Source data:
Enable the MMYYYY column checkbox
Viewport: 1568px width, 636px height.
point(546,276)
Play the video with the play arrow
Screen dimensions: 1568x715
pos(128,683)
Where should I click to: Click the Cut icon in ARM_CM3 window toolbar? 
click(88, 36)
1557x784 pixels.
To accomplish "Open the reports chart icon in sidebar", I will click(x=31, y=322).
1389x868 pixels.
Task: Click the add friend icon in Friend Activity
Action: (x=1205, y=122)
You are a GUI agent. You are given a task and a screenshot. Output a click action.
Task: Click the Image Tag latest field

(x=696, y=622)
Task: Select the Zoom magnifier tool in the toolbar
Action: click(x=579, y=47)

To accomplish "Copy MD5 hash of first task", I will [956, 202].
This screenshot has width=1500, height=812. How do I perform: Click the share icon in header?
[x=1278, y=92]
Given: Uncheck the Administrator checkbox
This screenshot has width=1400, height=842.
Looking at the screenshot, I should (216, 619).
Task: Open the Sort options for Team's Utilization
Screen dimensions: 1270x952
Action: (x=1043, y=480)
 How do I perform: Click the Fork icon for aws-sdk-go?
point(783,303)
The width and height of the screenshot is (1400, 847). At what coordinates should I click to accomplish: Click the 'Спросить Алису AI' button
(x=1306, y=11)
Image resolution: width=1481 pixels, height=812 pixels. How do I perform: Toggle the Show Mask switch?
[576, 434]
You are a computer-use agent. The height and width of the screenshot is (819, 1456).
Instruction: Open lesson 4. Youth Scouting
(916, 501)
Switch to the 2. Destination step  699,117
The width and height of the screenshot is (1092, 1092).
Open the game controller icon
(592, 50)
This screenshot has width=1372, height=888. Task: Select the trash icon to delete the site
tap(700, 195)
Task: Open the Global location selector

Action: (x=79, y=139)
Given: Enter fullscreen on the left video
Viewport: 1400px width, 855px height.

* _Try it_:
In restating the data, begin at its first line, reproduce each line word for word, and conclude with the line that contains "1557x784 pixels.".

* _Exercise answer_:
Enable the MMYYYY column checkbox
Viewport: 1568px width, 636px height.
point(546,276)
Play the video with the play arrow
Screen dimensions: 1568x715
pos(128,683)
Where should I click to: Click the Cut icon in ARM_CM3 window toolbar? 
click(88, 36)
1557x784 pixels.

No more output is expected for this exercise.